We propose Point2Act, which directly retrieves the 3D action point relevant for a contextually described task, leveraging Multimodal Large Language Models (MLLMs).
Foundation models opened the possibility for generalist robots that can perform a zero-shot task following natural language descriptions within an unseen environment.
While the semantics obtained from large-scale image and language datasets provide contextual understanding in 2D images, the rich yet nuanced features deduce blurry 2D regions and struggle to find precise 3D locations for actions.

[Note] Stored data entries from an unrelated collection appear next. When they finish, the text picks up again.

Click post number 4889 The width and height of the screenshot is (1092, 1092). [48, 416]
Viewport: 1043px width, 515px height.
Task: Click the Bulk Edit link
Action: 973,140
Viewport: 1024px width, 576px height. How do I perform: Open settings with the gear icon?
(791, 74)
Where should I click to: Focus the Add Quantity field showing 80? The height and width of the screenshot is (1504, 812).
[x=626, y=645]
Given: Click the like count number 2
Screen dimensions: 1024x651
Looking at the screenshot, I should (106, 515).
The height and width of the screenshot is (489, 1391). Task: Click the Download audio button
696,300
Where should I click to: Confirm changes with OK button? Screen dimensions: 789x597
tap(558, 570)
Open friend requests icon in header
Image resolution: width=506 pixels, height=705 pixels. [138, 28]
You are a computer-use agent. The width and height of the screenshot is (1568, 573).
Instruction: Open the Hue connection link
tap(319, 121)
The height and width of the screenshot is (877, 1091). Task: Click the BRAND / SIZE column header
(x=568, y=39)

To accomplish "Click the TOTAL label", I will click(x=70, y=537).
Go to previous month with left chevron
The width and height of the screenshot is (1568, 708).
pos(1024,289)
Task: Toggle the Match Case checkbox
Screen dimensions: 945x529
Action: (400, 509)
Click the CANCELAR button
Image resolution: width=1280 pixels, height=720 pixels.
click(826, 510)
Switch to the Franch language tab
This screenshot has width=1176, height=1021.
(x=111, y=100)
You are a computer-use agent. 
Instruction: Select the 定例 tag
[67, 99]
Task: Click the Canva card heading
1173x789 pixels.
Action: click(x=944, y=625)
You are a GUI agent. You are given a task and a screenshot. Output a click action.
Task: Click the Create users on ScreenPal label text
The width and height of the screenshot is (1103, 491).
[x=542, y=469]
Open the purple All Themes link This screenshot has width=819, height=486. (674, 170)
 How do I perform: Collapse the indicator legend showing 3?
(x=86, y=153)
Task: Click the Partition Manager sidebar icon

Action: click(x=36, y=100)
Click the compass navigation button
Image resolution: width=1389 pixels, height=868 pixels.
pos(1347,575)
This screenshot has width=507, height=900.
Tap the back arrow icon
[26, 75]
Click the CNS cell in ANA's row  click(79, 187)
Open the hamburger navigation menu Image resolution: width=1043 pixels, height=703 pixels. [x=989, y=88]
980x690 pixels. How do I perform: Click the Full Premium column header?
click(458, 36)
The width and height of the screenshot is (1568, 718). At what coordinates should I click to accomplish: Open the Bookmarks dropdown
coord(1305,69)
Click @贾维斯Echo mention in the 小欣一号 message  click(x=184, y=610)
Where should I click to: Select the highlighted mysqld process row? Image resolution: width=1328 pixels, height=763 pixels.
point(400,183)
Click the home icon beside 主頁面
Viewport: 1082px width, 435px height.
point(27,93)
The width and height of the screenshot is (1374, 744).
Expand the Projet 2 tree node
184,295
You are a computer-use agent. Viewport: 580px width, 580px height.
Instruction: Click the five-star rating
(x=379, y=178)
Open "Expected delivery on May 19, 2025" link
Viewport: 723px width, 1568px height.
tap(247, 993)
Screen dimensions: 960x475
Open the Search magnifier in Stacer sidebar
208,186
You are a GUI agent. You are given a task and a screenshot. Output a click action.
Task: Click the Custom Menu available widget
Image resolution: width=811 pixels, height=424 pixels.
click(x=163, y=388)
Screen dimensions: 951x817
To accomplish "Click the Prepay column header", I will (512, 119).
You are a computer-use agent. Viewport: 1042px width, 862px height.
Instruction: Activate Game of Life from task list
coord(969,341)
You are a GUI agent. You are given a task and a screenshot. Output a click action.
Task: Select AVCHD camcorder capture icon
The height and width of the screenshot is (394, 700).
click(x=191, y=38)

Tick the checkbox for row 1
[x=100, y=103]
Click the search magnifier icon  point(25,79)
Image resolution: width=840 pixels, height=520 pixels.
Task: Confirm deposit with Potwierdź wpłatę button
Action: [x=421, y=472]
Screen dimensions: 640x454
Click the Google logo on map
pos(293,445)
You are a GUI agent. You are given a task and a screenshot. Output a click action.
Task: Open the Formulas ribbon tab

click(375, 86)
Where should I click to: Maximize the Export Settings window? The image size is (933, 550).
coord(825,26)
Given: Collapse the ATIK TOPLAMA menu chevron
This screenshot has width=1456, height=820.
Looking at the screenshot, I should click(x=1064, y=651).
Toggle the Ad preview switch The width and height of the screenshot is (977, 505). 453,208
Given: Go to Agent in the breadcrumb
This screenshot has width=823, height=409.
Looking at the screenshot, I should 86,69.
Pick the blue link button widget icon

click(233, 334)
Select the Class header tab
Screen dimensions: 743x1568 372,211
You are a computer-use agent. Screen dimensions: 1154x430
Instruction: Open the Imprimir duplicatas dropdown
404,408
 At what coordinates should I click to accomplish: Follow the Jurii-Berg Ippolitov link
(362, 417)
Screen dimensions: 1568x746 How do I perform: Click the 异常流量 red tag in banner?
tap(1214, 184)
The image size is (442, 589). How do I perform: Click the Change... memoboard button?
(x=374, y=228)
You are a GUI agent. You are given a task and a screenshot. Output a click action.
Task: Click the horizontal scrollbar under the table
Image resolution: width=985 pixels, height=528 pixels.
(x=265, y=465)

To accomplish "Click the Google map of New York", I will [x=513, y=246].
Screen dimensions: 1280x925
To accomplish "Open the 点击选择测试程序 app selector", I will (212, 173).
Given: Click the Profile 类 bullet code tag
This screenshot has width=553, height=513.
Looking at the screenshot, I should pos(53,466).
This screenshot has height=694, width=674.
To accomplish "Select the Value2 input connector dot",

Our proposed 3D relevancy fields bypass the high-dimensional features and instead efficiently imbue lightweight 2D point-level guidance tailored to the task-specific action.
The multi-view aggregation effectively compensates for misalignments due to geometric ambiguities, such as occlusion, or semantic uncertainties inherent in the language descriptions.
The output region is highly localized, reasoning fine-grained 3D spatial context that can directly transfer to an explicit position for physical action at the on-the-fly reconstruction of the scene.
Our full-stack pipeline, which includes capturing, MLLM querying, 3D reconstruction, and grasp pose extraction, generates spatially grounded responses in under 20 seconds, facilitating practical manipulation tasks.
We propose a novel framework that distills the knowledge of MLLMs into a 3D action point retrieval model, which we call Point2Act. The robot arm collects RGB images from the environment, while MLLM outputs points from the captured images and given natural language description of the task. We reconstruct 3D Relevancy Fields with NeRF, and the grasp pose extraction module identifies the optimal 6DoF grasping pose for the robot to interact with.
Instead of sequentially processing the entire pipeline, we propose a parallelized system that significantly reduces the execution time (~59%). The entire pipeline completes in ~ 16.5 seconds -from scene capture to grasp pose extraction-, demonstrating the practicality of Point2Act in real-world scenarios.
In human-robot handover scenarios, the robot must orient tools to keep hazardous parts away from the human. We use two natural language instructions: "Where should I hold this?" and "Which part is dangerous?". The robot identifies both safe grasping regions and hazardous parts, then adjusts the end-effector orientation to ensure the dangerous part faces away from the human.
Point2Act can identify both the graspable region and a safe placement area based on the scene context. We use two natural language instructions: "Where should I grasp to pick <*>?" and "The best region in the box, to place <*>."